Content starts

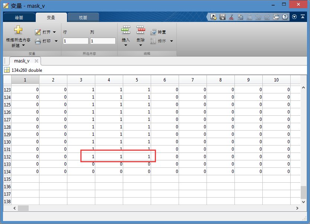Click the Delete rows icon
The width and height of the screenshot is (310, 224).
[140, 30]
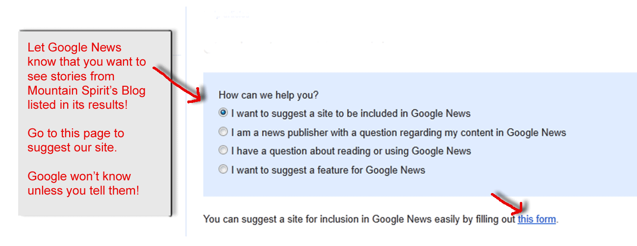Open the "this form" hyperlink
The image size is (637, 246).
point(536,219)
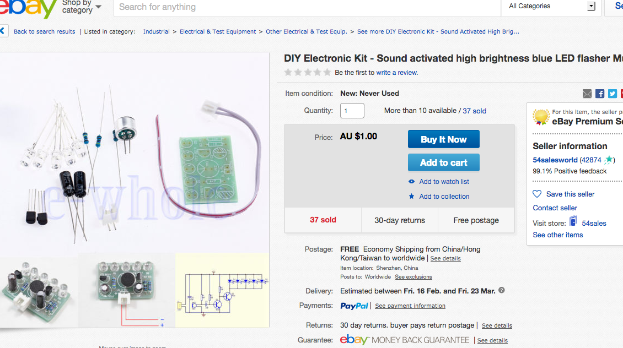623x348 pixels.
Task: Open the Shop by category dropdown
Action: (x=82, y=7)
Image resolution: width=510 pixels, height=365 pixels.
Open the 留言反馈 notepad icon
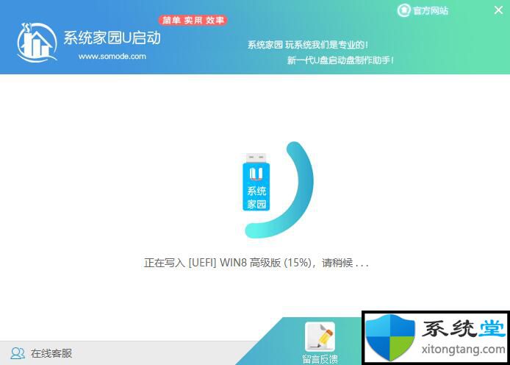coord(320,337)
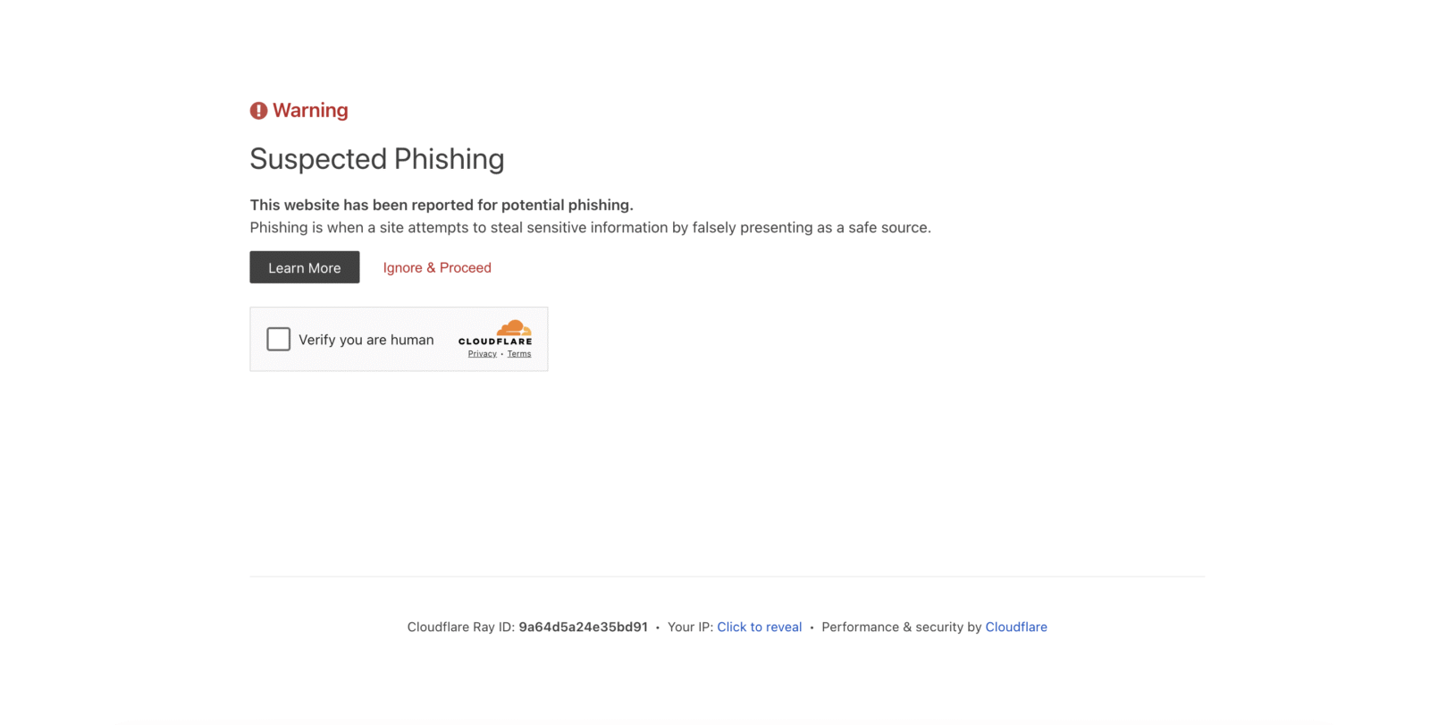Check the Verify you are human box
The width and height of the screenshot is (1430, 725).
[x=279, y=340]
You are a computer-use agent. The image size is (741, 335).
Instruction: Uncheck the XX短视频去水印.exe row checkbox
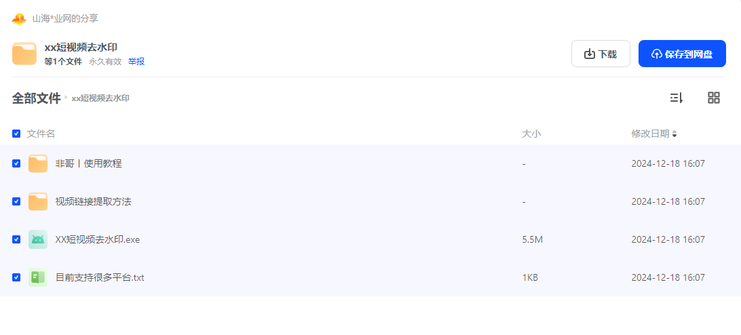coord(16,239)
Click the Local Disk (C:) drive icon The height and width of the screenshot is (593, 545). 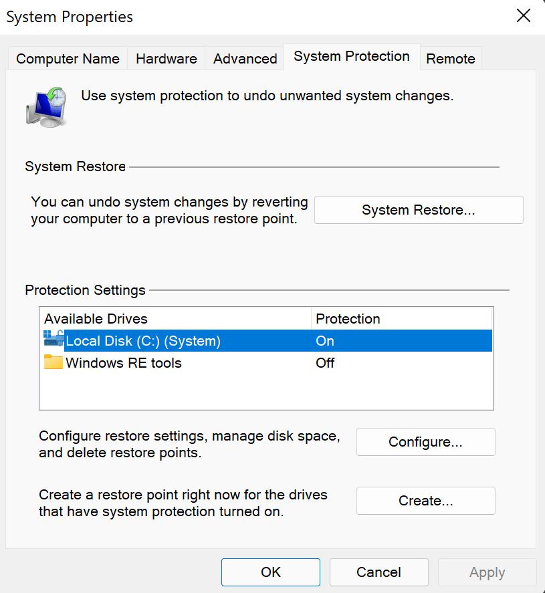(53, 340)
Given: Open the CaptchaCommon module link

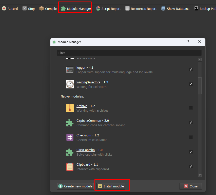Looking at the screenshot, I should (x=89, y=121).
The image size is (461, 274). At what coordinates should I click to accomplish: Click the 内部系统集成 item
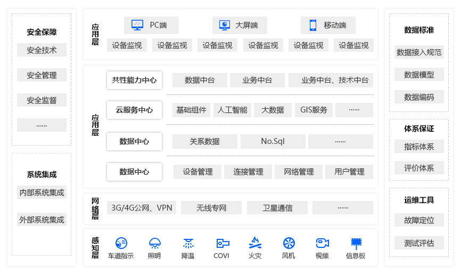click(42, 192)
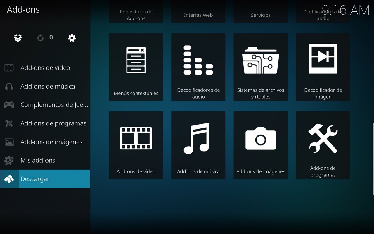Select Sistemas de archivos virtuales
Screen dimensions: 374x234
click(260, 67)
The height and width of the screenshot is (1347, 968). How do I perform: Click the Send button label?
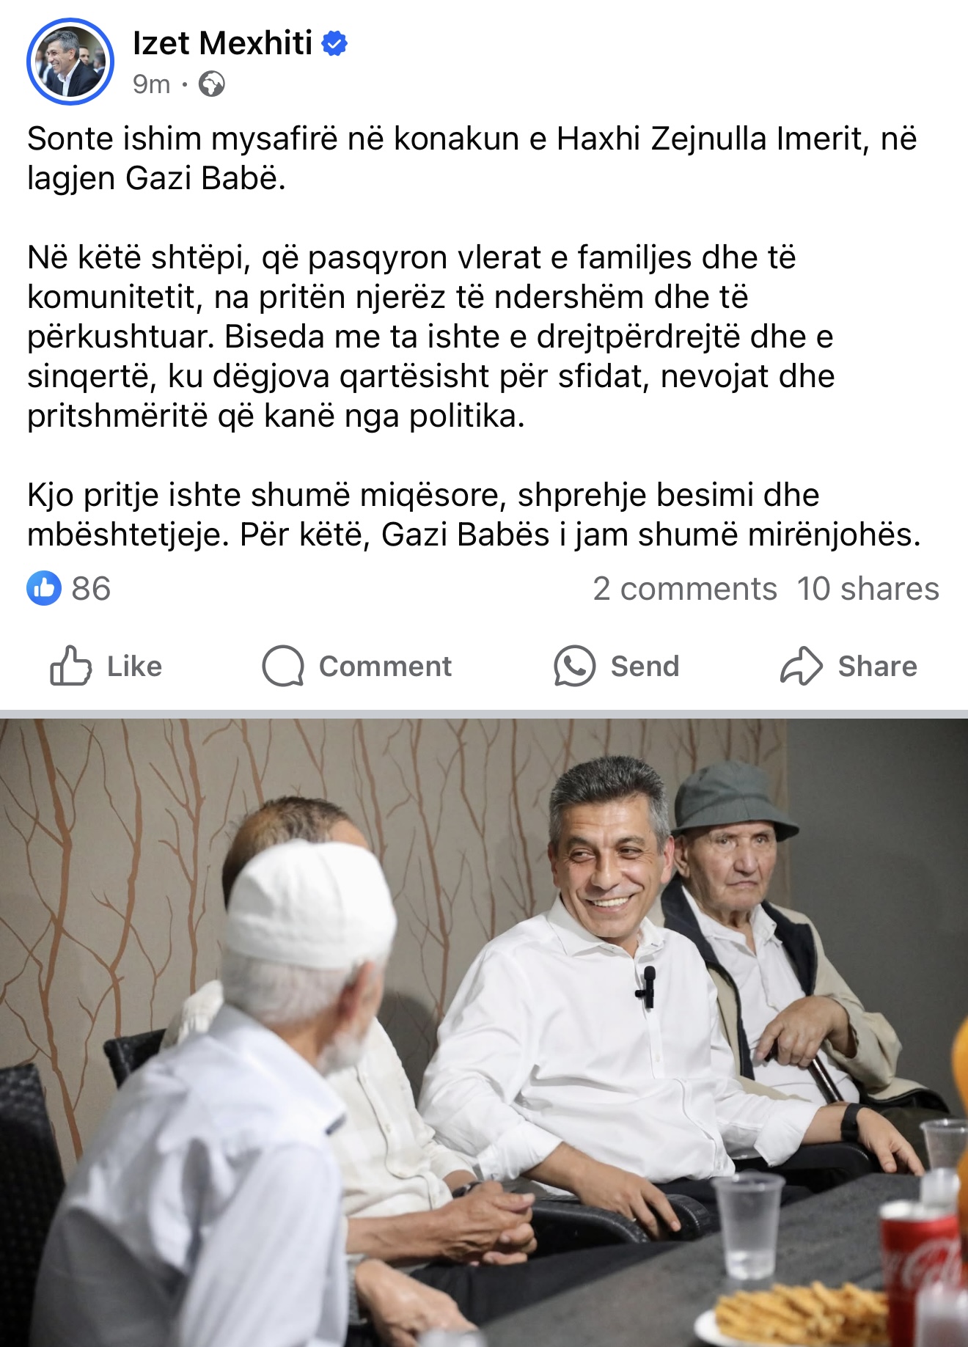point(645,667)
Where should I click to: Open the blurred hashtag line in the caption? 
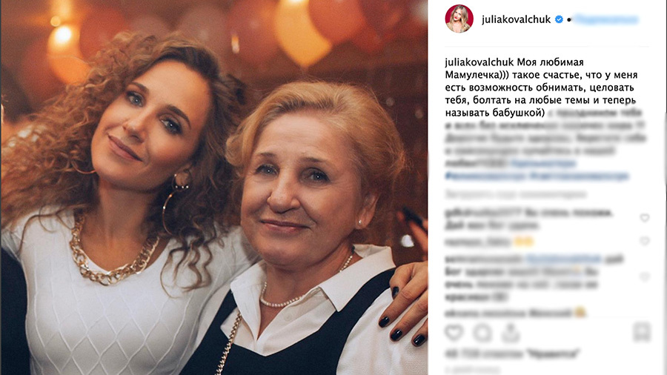pos(537,176)
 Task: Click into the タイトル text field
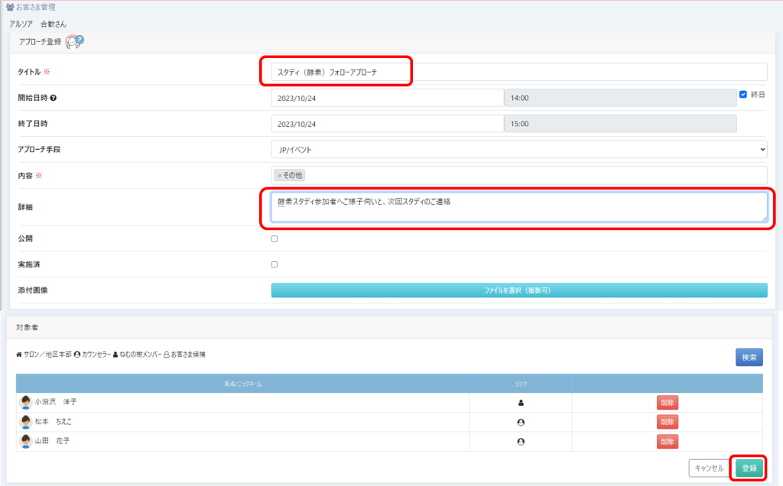[518, 72]
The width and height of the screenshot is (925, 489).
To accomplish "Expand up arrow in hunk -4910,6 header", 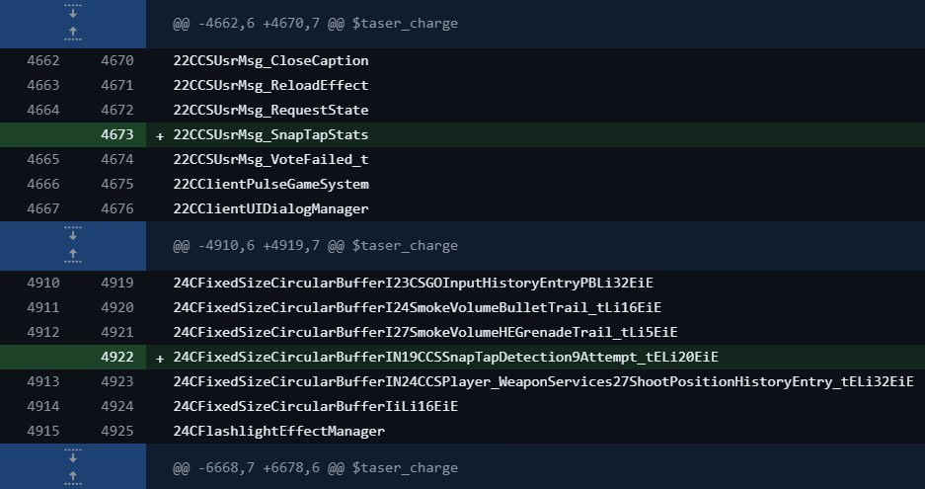I will click(73, 256).
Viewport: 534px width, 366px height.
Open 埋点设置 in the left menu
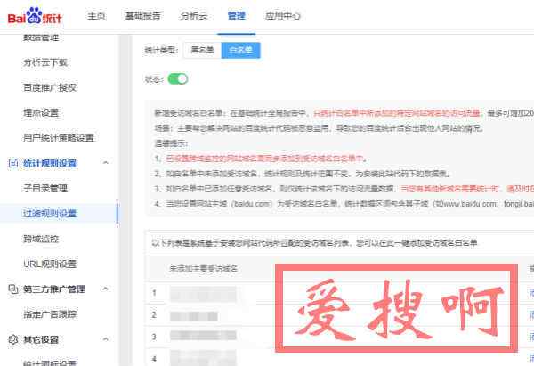click(x=40, y=112)
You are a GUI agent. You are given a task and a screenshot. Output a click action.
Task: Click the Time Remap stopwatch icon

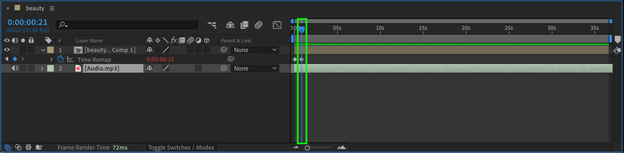click(61, 59)
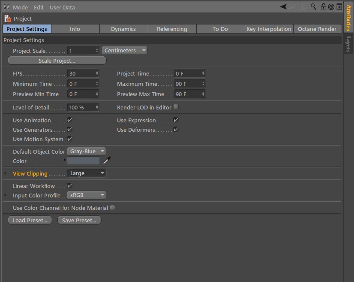
Task: Click the search magnifier icon
Action: [x=313, y=6]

Content ends

## [WHAT NEEDS TO BE DONE]
Copy all lines from the data above that contain the word "agent".

## [EXPECTED ANSWER]
You are a computer-use agent. The image size is (741, 335).
You are a GUI agent. You are given a task and a screenshot. Output a click action.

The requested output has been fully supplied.